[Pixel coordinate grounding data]
○ ○ ○

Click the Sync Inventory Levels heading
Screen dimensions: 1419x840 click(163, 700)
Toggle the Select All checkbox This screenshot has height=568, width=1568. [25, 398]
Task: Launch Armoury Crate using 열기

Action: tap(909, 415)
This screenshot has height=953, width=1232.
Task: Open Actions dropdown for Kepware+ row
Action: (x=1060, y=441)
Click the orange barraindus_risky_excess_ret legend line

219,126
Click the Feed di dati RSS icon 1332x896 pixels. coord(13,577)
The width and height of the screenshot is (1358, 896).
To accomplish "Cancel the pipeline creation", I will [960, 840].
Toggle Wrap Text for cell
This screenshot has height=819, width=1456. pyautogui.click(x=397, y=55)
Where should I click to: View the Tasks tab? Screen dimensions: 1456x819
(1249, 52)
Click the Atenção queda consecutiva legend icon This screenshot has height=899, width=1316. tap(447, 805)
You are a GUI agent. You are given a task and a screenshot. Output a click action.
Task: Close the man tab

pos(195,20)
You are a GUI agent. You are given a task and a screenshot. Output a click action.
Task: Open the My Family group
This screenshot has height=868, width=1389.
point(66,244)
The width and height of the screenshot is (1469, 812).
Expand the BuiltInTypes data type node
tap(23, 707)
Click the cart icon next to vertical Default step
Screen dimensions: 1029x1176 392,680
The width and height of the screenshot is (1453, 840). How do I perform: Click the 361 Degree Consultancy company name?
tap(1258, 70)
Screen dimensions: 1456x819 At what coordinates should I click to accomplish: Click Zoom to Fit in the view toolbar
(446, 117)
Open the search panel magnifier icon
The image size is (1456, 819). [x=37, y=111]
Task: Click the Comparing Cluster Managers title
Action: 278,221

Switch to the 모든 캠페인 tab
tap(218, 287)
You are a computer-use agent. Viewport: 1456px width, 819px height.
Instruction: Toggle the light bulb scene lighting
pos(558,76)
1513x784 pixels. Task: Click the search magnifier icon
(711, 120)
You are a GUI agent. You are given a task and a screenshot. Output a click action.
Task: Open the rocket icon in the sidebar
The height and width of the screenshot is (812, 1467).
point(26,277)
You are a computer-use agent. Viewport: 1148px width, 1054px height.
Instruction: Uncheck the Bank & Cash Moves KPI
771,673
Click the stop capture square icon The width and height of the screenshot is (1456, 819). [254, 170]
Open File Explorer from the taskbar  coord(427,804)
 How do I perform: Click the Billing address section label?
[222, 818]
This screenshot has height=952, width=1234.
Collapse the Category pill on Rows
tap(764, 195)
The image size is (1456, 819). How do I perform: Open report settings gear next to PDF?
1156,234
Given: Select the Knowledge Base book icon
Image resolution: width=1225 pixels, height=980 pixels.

○ ○ ○

◆ **PROBLEM DETAILS**
Repeat all of the records, letter for letter.

◆ **EXERCISE RESPONSE**
Click the Sync Inventory Levels heading
Screen dimensions: 1419x840 click(163, 700)
Toggle the Select All checkbox This screenshot has height=568, width=1568. [25, 398]
Task: Launch Armoury Crate using 열기

Action: tap(909, 415)
This screenshot has height=953, width=1232.
Task: Open Actions dropdown for Kepware+ row
Action: (x=1060, y=441)
Click the orange barraindus_risky_excess_ret legend line

219,126
Click the Feed di dati RSS icon 1332x896 pixels. coord(13,577)
The width and height of the screenshot is (1358, 896).
To accomplish "Cancel the pipeline creation", I will [960, 840].
Toggle Wrap Text for cell
This screenshot has height=819, width=1456. pyautogui.click(x=397, y=55)
Where should I click to: View the Tasks tab? Screen dimensions: 1456x819
(1249, 52)
Click the Atenção queda consecutiva legend icon This screenshot has height=899, width=1316. tap(447, 805)
You are a GUI agent. You are given a task and a screenshot. Output a click action.
Task: Close the man tab

pos(195,20)
You are a GUI agent. You are given a task and a screenshot. Output a click action.
Task: Open the My Family group
This screenshot has height=868, width=1389.
point(66,244)
The width and height of the screenshot is (1469, 812).
Expand the BuiltInTypes data type node
tap(23, 707)
Click the cart icon next to vertical Default step
Screen dimensions: 1029x1176 392,680
The width and height of the screenshot is (1453, 840). How do I perform: Click the 361 Degree Consultancy company name?
tap(1258, 70)
Screen dimensions: 1456x819 At what coordinates should I click to accomplish: Click Zoom to Fit in the view toolbar
(446, 117)
Open the search panel magnifier icon
The image size is (1456, 819). [x=37, y=111]
Task: Click the Comparing Cluster Managers title
Action: 278,221

Switch to the 모든 캠페인 tab
tap(218, 287)
You are a computer-use agent. Viewport: 1456px width, 819px height.
Instruction: Toggle the light bulb scene lighting
pos(558,76)
1513x784 pixels. Task: Click the search magnifier icon
(711, 120)
You are a GUI agent. You are given a task and a screenshot. Output a click action.
Task: Open the rocket icon in the sidebar
The height and width of the screenshot is (812, 1467).
point(26,277)
You are a computer-use agent. Viewport: 1148px width, 1054px height.
Instruction: Uncheck the Bank & Cash Moves KPI
771,673
Click the stop capture square icon The width and height of the screenshot is (1456, 819). [254, 170]
Open File Explorer from the taskbar  coord(427,804)
 How do I perform: Click the Billing address section label?
[222, 818]
This screenshot has height=952, width=1234.
Collapse the Category pill on Rows
tap(764, 195)
The image size is (1456, 819). How do I perform: Open report settings gear next to PDF?
1156,234
Given: Select the Knowledge Base book icon
Image resolution: width=1225 pixels, height=980 pixels.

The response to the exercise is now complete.